* WORK REQUIRED *
Each line below should be written out again without any change.

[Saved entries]
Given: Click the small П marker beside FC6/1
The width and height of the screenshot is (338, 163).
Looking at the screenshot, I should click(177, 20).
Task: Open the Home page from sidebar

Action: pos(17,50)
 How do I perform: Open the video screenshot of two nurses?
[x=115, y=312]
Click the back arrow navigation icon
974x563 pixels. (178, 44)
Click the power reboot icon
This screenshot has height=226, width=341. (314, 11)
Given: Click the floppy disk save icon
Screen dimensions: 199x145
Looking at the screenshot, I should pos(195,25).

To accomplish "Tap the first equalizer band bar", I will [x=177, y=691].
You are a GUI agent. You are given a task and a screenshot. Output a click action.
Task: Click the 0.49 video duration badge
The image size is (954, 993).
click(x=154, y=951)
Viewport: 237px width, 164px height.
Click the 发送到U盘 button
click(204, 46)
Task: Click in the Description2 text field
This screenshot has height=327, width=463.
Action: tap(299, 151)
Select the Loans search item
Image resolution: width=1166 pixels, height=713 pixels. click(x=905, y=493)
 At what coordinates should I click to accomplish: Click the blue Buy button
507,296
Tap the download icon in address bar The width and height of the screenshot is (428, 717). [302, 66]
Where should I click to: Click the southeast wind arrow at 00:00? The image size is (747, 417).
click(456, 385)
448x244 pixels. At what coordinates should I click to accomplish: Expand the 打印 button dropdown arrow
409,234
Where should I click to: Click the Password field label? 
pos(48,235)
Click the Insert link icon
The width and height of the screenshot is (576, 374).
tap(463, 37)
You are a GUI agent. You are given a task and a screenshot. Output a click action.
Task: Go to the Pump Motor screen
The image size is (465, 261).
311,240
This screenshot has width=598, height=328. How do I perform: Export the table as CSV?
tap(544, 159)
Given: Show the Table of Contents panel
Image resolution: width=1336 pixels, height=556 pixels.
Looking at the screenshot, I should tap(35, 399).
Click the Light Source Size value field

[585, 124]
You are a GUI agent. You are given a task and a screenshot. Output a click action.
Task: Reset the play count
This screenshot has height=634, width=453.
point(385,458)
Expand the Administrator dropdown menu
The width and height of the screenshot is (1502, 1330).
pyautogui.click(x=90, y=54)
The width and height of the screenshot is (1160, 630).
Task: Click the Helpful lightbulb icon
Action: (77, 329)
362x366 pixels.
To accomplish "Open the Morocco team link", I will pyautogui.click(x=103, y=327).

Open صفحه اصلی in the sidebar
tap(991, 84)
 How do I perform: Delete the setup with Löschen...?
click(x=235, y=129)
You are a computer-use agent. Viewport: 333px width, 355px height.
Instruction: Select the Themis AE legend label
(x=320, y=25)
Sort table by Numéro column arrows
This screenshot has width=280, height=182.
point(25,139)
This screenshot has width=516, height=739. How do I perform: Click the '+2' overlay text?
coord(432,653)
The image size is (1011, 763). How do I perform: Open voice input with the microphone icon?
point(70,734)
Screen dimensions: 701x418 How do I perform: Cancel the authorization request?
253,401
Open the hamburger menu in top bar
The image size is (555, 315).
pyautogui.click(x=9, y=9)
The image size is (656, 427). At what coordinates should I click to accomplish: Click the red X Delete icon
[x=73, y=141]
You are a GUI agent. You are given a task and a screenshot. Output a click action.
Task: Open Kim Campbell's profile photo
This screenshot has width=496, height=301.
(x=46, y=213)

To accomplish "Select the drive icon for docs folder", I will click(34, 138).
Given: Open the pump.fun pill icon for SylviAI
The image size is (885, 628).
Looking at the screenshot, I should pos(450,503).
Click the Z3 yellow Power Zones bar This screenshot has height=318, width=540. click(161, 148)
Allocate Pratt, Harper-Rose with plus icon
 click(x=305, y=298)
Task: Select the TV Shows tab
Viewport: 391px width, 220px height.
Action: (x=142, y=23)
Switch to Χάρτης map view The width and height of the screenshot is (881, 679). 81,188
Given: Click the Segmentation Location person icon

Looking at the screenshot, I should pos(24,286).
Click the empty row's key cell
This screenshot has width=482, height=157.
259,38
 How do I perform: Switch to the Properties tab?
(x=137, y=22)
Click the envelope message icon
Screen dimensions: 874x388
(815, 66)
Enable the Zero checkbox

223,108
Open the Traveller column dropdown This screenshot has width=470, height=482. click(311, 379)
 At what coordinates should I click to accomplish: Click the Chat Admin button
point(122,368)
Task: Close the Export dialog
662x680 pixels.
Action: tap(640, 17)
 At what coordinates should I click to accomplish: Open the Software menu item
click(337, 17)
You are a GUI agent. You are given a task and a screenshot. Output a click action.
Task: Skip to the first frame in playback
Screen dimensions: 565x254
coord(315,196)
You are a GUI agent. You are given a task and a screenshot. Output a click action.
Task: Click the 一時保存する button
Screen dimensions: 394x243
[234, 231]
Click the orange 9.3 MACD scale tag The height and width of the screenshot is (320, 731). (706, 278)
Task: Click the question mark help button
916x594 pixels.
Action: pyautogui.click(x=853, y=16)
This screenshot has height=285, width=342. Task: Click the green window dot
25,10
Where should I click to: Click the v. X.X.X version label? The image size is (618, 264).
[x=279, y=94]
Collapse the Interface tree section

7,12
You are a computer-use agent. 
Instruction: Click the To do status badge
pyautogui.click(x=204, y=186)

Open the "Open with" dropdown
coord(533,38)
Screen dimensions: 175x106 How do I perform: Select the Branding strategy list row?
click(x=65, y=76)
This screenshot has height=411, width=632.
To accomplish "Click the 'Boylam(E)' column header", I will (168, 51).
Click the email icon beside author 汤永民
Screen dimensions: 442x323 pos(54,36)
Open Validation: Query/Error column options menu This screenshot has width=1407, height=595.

* WRITTEN REPLY *
Given: Click the small П marker beside FC6/1
The width and height of the screenshot is (338, 163).
Looking at the screenshot, I should click(177, 20).
Task: Open the Home page from sidebar

Action: pos(17,50)
 How do I perform: Open the video screenshot of two nurses?
[x=115, y=312]
Click the back arrow navigation icon
974x563 pixels. (178, 44)
Click the power reboot icon
This screenshot has height=226, width=341. (314, 11)
Given: Click the floppy disk save icon
Screen dimensions: 199x145
Looking at the screenshot, I should pos(195,25).

To accomplish "Tap the first equalizer band bar", I will [x=177, y=691].
You are a GUI agent. You are given a task and a screenshot. Output a click action.
Task: Click the 0.49 video duration badge
The image size is (954, 993).
click(x=154, y=951)
Viewport: 237px width, 164px height.
Click the 发送到U盘 button
click(204, 46)
Task: Click in the Description2 text field
This screenshot has height=327, width=463.
Action: tap(299, 151)
Select the Loans search item
Image resolution: width=1166 pixels, height=713 pixels. click(x=905, y=493)
 At what coordinates should I click to accomplish: Click the blue Buy button
507,296
Tap the download icon in address bar The width and height of the screenshot is (428, 717). [302, 66]
Where should I click to: Click the southeast wind arrow at 00:00? The image size is (747, 417).
click(456, 385)
448x244 pixels. At what coordinates should I click to accomplish: Expand the 打印 button dropdown arrow
409,234
Where should I click to: Click the Password field label? 
pos(48,235)
Click the Insert link icon
The width and height of the screenshot is (576, 374).
tap(463, 37)
You are a GUI agent. You are given a task and a screenshot. Output a click action.
Task: Go to the Pump Motor screen
The image size is (465, 261).
311,240
This screenshot has width=598, height=328. How do I perform: Export the table as CSV?
tap(544, 159)
Given: Show the Table of Contents panel
Image resolution: width=1336 pixels, height=556 pixels.
Looking at the screenshot, I should tap(35, 399).
Click the Light Source Size value field

[585, 124]
You are a GUI agent. You are given a task and a screenshot. Output a click action.
Task: Reset the play count
This screenshot has height=634, width=453.
point(385,458)
Expand the Administrator dropdown menu
The width and height of the screenshot is (1502, 1330).
pyautogui.click(x=90, y=54)
The width and height of the screenshot is (1160, 630).
Task: Click the Helpful lightbulb icon
Action: (77, 329)
362x366 pixels.
To accomplish "Open the Morocco team link", I will pyautogui.click(x=103, y=327).

Open صفحه اصلی in the sidebar
tap(991, 84)
 How do I perform: Delete the setup with Löschen...?
click(x=235, y=129)
You are a computer-use agent. Viewport: 333px width, 355px height.
Instruction: Select the Themis AE legend label
(x=320, y=25)
Sort table by Numéro column arrows
This screenshot has width=280, height=182.
point(25,139)
This screenshot has width=516, height=739. How do I perform: Click the '+2' overlay text?
coord(432,653)
The image size is (1011, 763). How do I perform: Open voice input with the microphone icon?
point(70,734)
Screen dimensions: 701x418 How do I perform: Cancel the authorization request?
253,401
Open the hamburger menu in top bar
The image size is (555, 315).
pyautogui.click(x=9, y=9)
The image size is (656, 427). At what coordinates should I click to accomplish: Click the red X Delete icon
[x=73, y=141]
You are a GUI agent. You are given a task and a screenshot. Output a click action.
Task: Open Kim Campbell's profile photo
This screenshot has width=496, height=301.
(x=46, y=213)

To accomplish "Select the drive icon for docs folder", I will click(34, 138).
Given: Open the pump.fun pill icon for SylviAI
The image size is (885, 628).
Looking at the screenshot, I should pos(450,503).
Click the Z3 yellow Power Zones bar This screenshot has height=318, width=540. click(161, 148)
Allocate Pratt, Harper-Rose with plus icon
 click(x=305, y=298)
Task: Select the TV Shows tab
Viewport: 391px width, 220px height.
Action: (x=142, y=23)
Switch to Χάρτης map view The width and height of the screenshot is (881, 679). 81,188
Given: Click the Segmentation Location person icon

Looking at the screenshot, I should pos(24,286).
Click the empty row's key cell
This screenshot has width=482, height=157.
259,38
 How do I perform: Switch to the Properties tab?
(x=137, y=22)
Click the envelope message icon
Screen dimensions: 874x388
(815, 66)
Enable the Zero checkbox

223,108
Open the Traveller column dropdown This screenshot has width=470, height=482. click(311, 379)
 At what coordinates should I click to accomplish: Click the Chat Admin button
point(122,368)
Task: Close the Export dialog
662x680 pixels.
Action: tap(640, 17)
 At what coordinates should I click to accomplish: Open the Software menu item
click(337, 17)
You are a GUI agent. You are given a task and a screenshot. Output a click action.
Task: Skip to the first frame in playback
Screen dimensions: 565x254
coord(315,196)
You are a GUI agent. You are given a task and a screenshot. Output a click action.
Task: Click the 一時保存する button
Screen dimensions: 394x243
[234, 231]
Click the orange 9.3 MACD scale tag The height and width of the screenshot is (320, 731). (706, 278)
Task: Click the question mark help button
916x594 pixels.
Action: pyautogui.click(x=853, y=16)
This screenshot has height=285, width=342. Task: Click the green window dot
25,10
Where should I click to: Click the v. X.X.X version label? The image size is (618, 264).
[x=279, y=94]
Collapse the Interface tree section

7,12
You are a computer-use agent. 
Instruction: Click the To do status badge
pyautogui.click(x=204, y=186)

Open the "Open with" dropdown
coord(533,38)
Screen dimensions: 175x106 How do I perform: Select the Branding strategy list row?
click(x=65, y=76)
This screenshot has height=411, width=632.
To accomplish "Click the 'Boylam(E)' column header", I will (168, 51).
Click the email icon beside author 汤永民
Screen dimensions: 442x323 pos(54,36)
Open Validation: Query/Error column options menu This screenshot has width=1407, height=595.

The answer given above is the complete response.